Other types of novel movements can be
- your vocal cords - your tone and what you say. If you’re normally melodic, try something more grounded. If you’re usually flat sounding, try bringing in more variation
- Body movements -if you’re normally stiff, try adding fluidity. If you’re normally moving around a lot, try being more still.
The main point is: try to do something that is novel to you.
The reason for this is that as soon as we do something unfamiliar and new, it brings our attention to the scene in a more focused way. Novelty requires more of the attentional resources of our brain-body system because we’re not doing things in an automated way.
So just bring awareness to the fact that if you’re having similar reactions to things happening in your life, these are often related to these anticipatory adjustments - which are mechanical and things that you can bring your awareness to.

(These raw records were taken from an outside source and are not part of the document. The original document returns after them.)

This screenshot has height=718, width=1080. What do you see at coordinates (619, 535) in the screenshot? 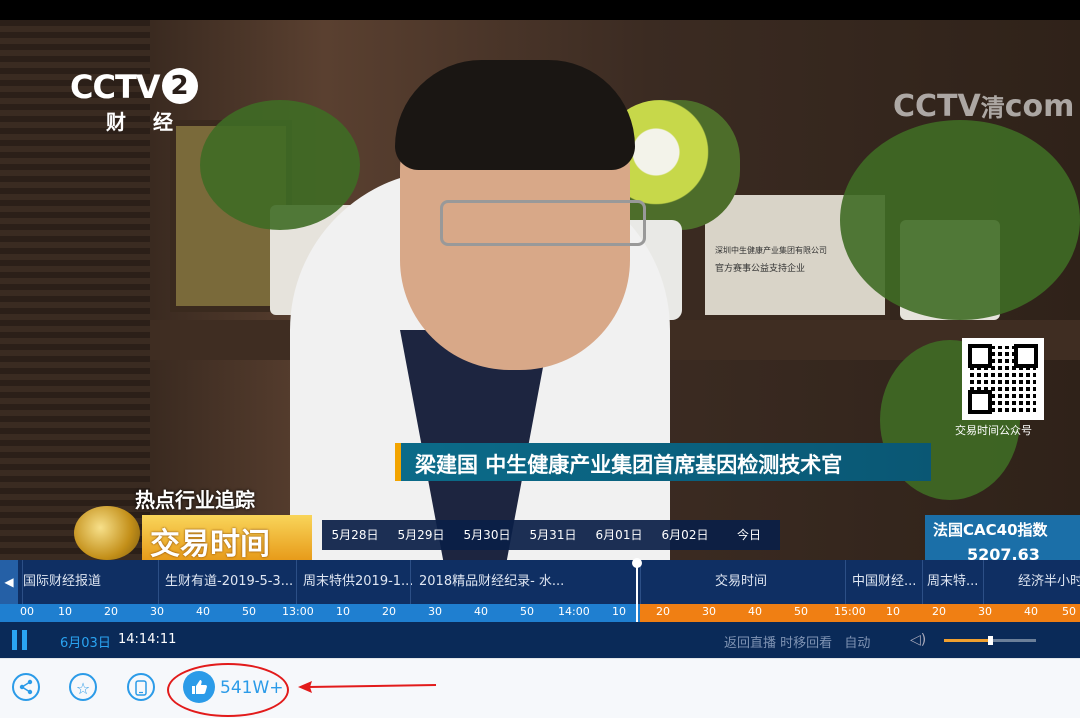
I see `date-tab: 6月01日` at bounding box center [619, 535].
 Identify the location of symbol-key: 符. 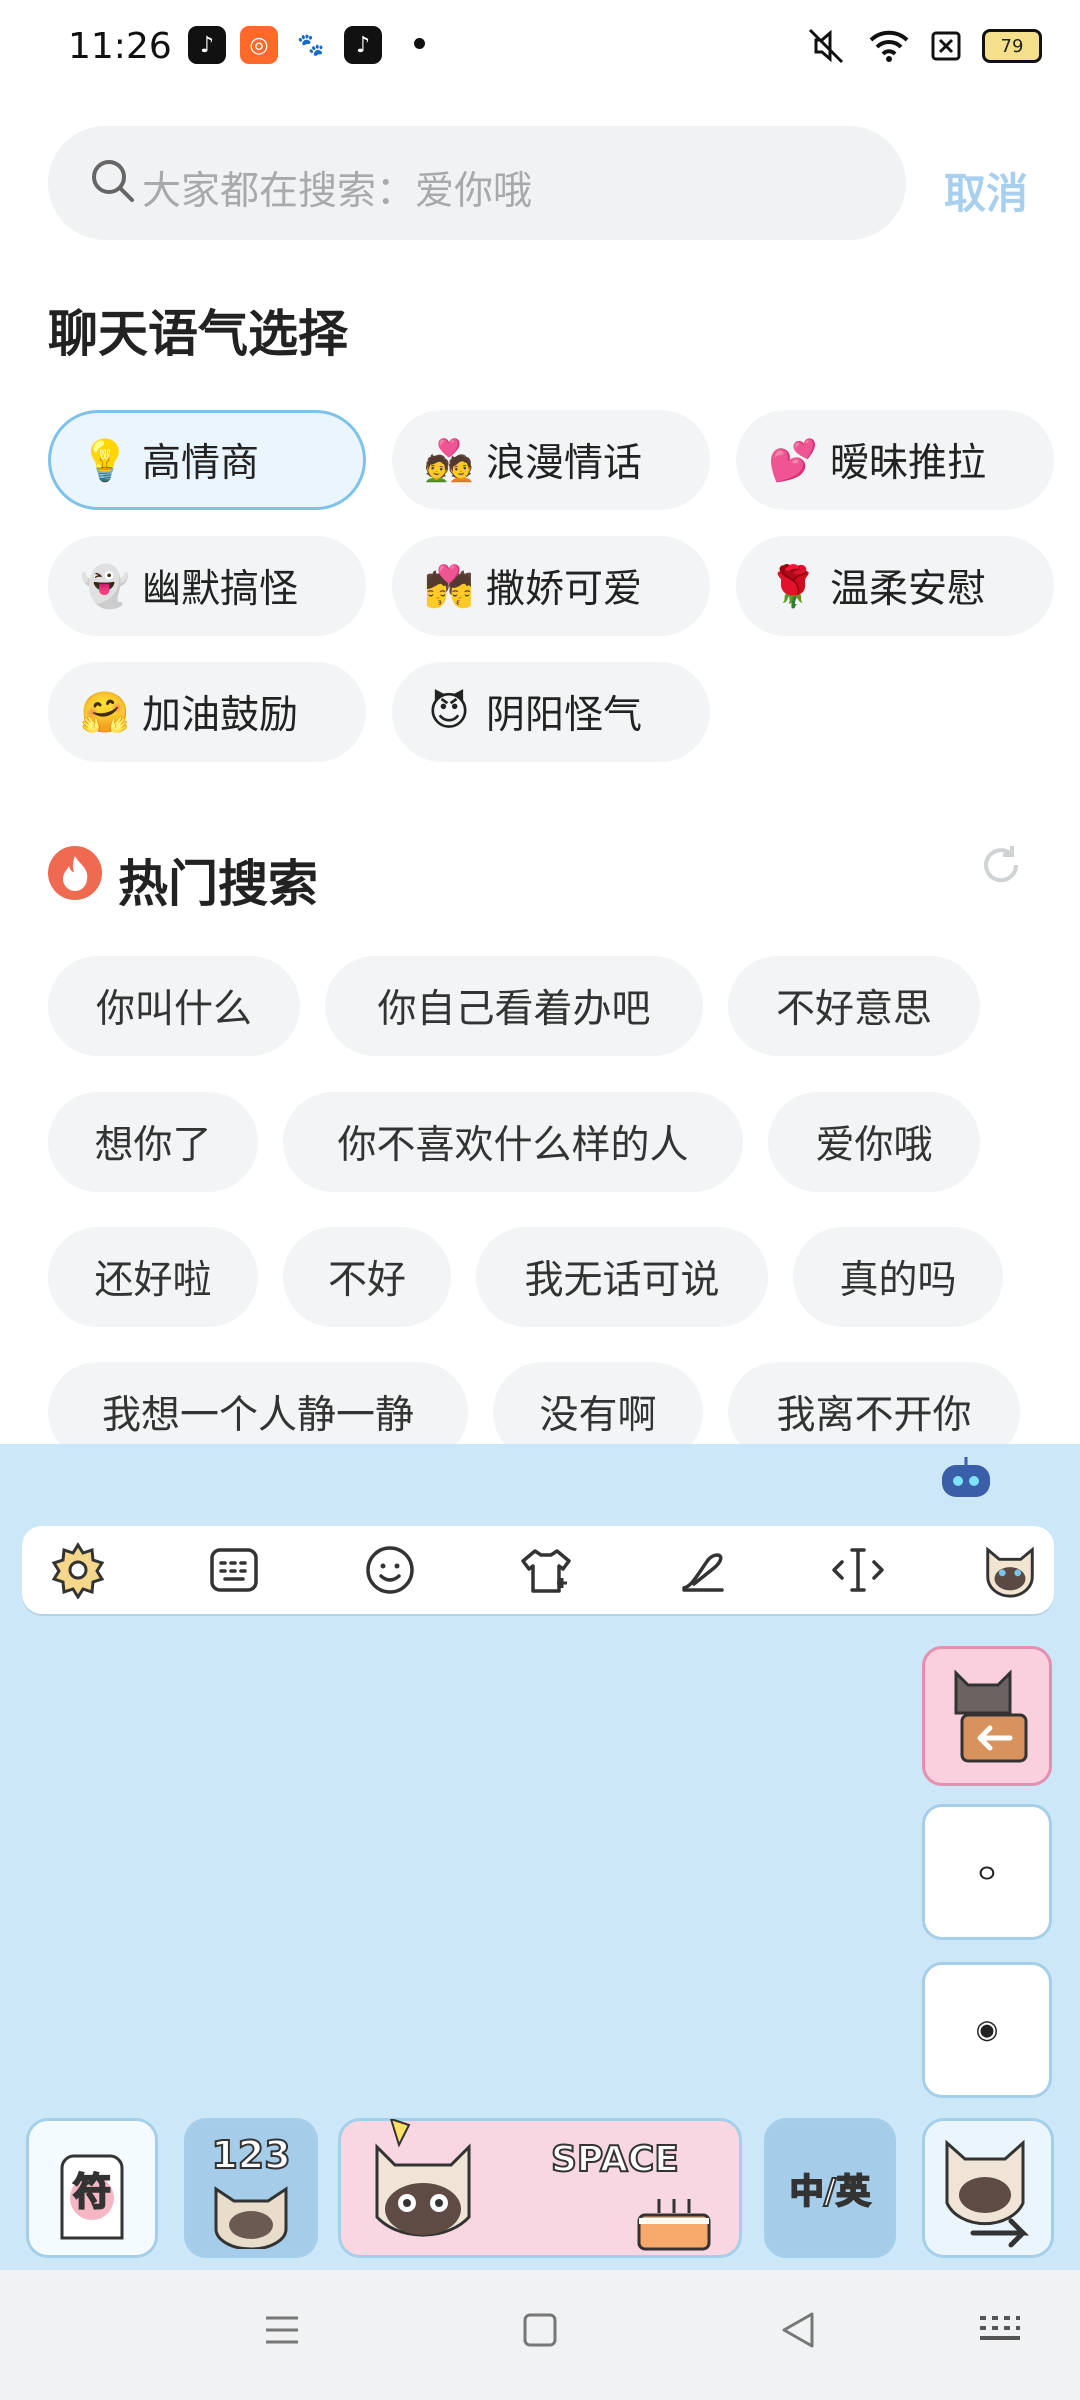
(92, 2188).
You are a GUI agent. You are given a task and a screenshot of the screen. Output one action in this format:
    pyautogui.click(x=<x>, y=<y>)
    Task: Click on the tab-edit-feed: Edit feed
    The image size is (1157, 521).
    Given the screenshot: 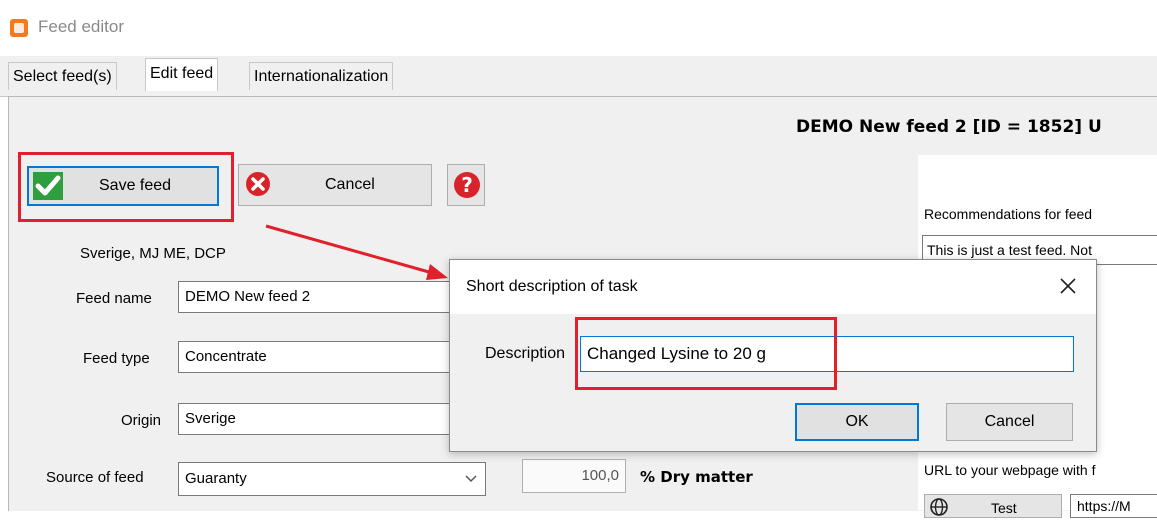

These adjustments narrow in on data that is based more on expectations than on the abundance of information that is actually available.
So to break free from our past-based automated reactions...
Do some intentional mental training on your own, in a regulated state before you enter a scene
Explore and experiment with novel movements - how you use your senses and machinery of your body in terms of what you are paying attention to.
In the next article, I’ll be covering the neurophysiology of attachment theory - both in childhood and in adult relationships.
De Gelder B. (2006). Towards the neurobiology of emotional body language. Nat. Rev. Neurosci.
Fredrickson B. L., Branigan C. (2005). Positive emotions broaden the scope of attention and thought−action repertoires. Cogn. Emot.
Gruters et al., “The eardrums move when the eyes move: A multisensory effect on the mechanics of hearing” https://www.neuro.duke.edu/research/research-news/when-eyes-move-eardrums-move-too
Massion J. (1992). Movement, posture and equilibrium: interaction and coordination. Prog. Neurobiol.
Payne and Godreau, “The preparatory set: a novel approach to understanding stress, trauma, and the bodymind therapies” Frontiers in Neuroscience
*please note that the suggestions and exercises offered in these articles, podcasts and videos are not offered as a substitute for professional mental health care or medical care and are not intended to diagnose, treat or cure any mental health or medical conditions.